Lemma 57.6.3. Let $(A, I, \gamma ) \to (B, J, \delta )$ be a homomorphism of divided power rings. Let $(B(1), J(1), \delta (1))$ be the coproduct of $(B, J, \delta )$ with itself over $(A, I, \gamma )$, i.e., such that

$\xymatrix{ (B, J, \delta ) \ar[r] & (B(1), J(1), \delta (1)) \\ (A, I, \gamma ) \ar[r] \ar[u] & (B, J, \delta ) \ar[u] }$

is cocartesian. Denote $K = \mathop{\mathrm{Ker}}(B(1) \to B)$. Then $K \cap J(1) \subset J(1)$ is preserved by the divided power structure and

$\Omega _{B/A, \delta } = K/ \left(K^2 + (K \cap J(1))^{[2]}\right)$

canonically.

Proof. The fact that $K \cap J(1) \subset J(1)$ is preserved by the divided power structure follows from the fact that $B(1) \to B$ is a homomorphism of divided power rings.

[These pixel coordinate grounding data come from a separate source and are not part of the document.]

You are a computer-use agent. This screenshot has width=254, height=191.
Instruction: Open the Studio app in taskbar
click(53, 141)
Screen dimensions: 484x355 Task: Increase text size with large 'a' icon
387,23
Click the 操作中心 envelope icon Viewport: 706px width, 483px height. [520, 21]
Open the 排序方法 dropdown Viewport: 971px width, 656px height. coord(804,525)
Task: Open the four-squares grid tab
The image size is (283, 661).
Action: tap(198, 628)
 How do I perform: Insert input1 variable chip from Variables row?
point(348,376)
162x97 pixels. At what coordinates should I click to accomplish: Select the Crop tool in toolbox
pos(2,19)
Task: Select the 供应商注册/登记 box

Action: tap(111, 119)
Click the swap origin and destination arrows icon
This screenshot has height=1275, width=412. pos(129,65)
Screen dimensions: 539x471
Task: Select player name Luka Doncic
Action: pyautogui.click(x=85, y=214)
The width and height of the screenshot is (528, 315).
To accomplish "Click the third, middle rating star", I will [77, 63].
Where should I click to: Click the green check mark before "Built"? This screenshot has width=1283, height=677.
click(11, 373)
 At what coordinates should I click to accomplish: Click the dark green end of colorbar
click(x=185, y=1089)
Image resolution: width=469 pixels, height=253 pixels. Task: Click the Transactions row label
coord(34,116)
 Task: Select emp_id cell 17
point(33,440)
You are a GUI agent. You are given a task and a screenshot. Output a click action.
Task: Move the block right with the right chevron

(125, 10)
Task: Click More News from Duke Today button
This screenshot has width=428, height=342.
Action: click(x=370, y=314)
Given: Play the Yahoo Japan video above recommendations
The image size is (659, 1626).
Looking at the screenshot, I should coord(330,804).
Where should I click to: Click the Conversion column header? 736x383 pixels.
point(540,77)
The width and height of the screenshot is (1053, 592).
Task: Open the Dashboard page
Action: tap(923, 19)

Recall that $K/K^2$ has a canonical $B$-module structure. Denote $s_0, s_1 : B \to B(1)$ the two coprojections and consider the map $\text{d} : B \to K/K^2 +(K \cap J(1))^{[2]}$ given by $b \mapsto s_1(b) - s_0(b)$. It is clear that $\text{d}$ is additive, annihilates $A$, and satisfies the Leibniz rule. We claim that $\text{d}$ is a divided power $A$-derivation. Let $x \in J$. Set $y = s_1(x)$ and $z = s_0(x)$. Denote $\delta$ the divided power structure on $J(1)$. We have to show that $\delta _ n(y) - \delta _ n(z) = \delta _{n - 1}(y)(y - z)$ modulo $K^2 +(K \cap J(1))^{[2]}$ for $n \geq 1$. The equality holds for $n = 1$. Assume $n > 1$. Note that $\delta _ i(y - z)$ lies in $(K \cap J(1))^{[2]}$ for $i > 1$. Calculating modulo $K^2 + (K \cap J(1))^{[2]}$ we have

$\delta _ n(z) = \delta _ n(z - y + y) = \sum \nolimits _{i = 0}^ n \delta _ i(z - y)\delta _{n - i}(y) = \delta _{n - 1}(y) \delta _1(z - y) + \delta _ n(y)$

This proves the desired equality.

Let $M$ be a $B$-module. Let $\theta : B \to M$ be a divided power $A$-derivation. Set $D = B \oplus M$ where $M$ is an ideal of square zero. Define a divided power structure on $J \oplus M \subset D$ by setting $\delta _ n(x + m) = \delta _ n(x) + \delta _{n - 1}(x)m$ for $n > 1$, see Lemma 57.3.1. There are two divided power algebra homomorphisms $B \to D$: the first is given by the inclusion and the second by the map $b \mapsto b + \theta (b)$. Hence we get a canonical homomorphism $B(1) \to D$ of divided power algebras over $(A, I, \gamma )$. This induces a map $K \to M$ which annihilates $K^2$ (as $M$ is an ideal of square zero) and $(K \cap J(1))^{[2]}$ as $M^{[2]} = 0$. The composition $B \to K/K^2 + (K \cap J(1))^{[2]} \to M$ equals $\theta$ by construction. It follows that $\text{d}$ is a universal divided power $A$-derivation and we win. $\square$

## Comments (4)

Comment #4222 by Dario Weißmann on

Concerning the second paragraph of the proof. I suggest replacing "We will show this by induction ...." (till the end of the paragraph) by the shorter (and easier) direct calculation: The claim is clear for $n=1$. Assume $n>1$. Note that $\delta_i(z-y)$ lies in $(K\cap J(1))^{[2]}$ for $i>1$. Calculating modulo $K^2 + (K\cap J(1))^{[2]}$ we have The claim follows.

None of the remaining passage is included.